# WHAT IS REQUIRED
Produce word for word the lines of the data below running from the one that has "Open calendar icon" to the one that has "Screen dimensions: 550x421", inclusive, and no others.

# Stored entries
■ ■ ■ ■ ■

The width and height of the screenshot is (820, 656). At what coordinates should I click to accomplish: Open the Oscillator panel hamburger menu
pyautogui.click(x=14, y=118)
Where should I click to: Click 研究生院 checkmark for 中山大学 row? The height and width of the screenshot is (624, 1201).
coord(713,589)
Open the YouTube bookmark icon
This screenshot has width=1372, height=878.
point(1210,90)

■ ■ ■ ■ ■

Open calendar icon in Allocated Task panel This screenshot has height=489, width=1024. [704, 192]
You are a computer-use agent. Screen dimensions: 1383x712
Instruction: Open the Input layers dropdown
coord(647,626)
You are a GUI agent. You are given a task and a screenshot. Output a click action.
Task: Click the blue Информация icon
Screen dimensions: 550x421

■ ■ ■ ■ ■

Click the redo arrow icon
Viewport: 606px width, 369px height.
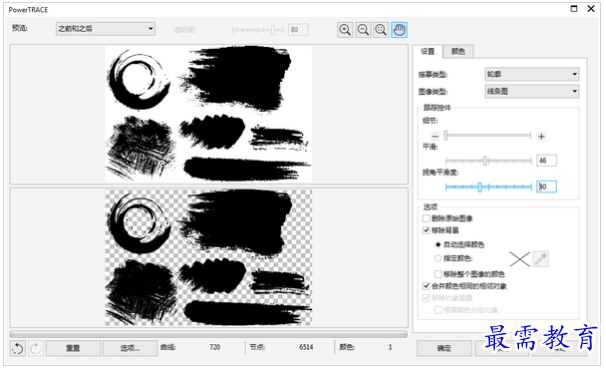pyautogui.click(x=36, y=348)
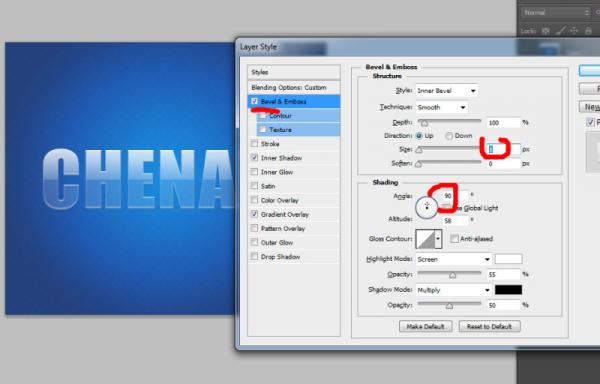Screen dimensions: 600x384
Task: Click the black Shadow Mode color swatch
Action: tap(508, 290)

■ ■ ■ ■ ■

# PROBLEM SOLUTION
Open calendar icon in Allocated Task panel This screenshot has height=489, width=1024. [704, 192]
You are a computer-use agent. Screen dimensions: 1383x712
Instruction: Open the Input layers dropdown
coord(647,626)
You are a GUI agent. You are given a task and a screenshot. Output a click action.
Task: Click the blue Информация icon
Screen dimensions: 550x421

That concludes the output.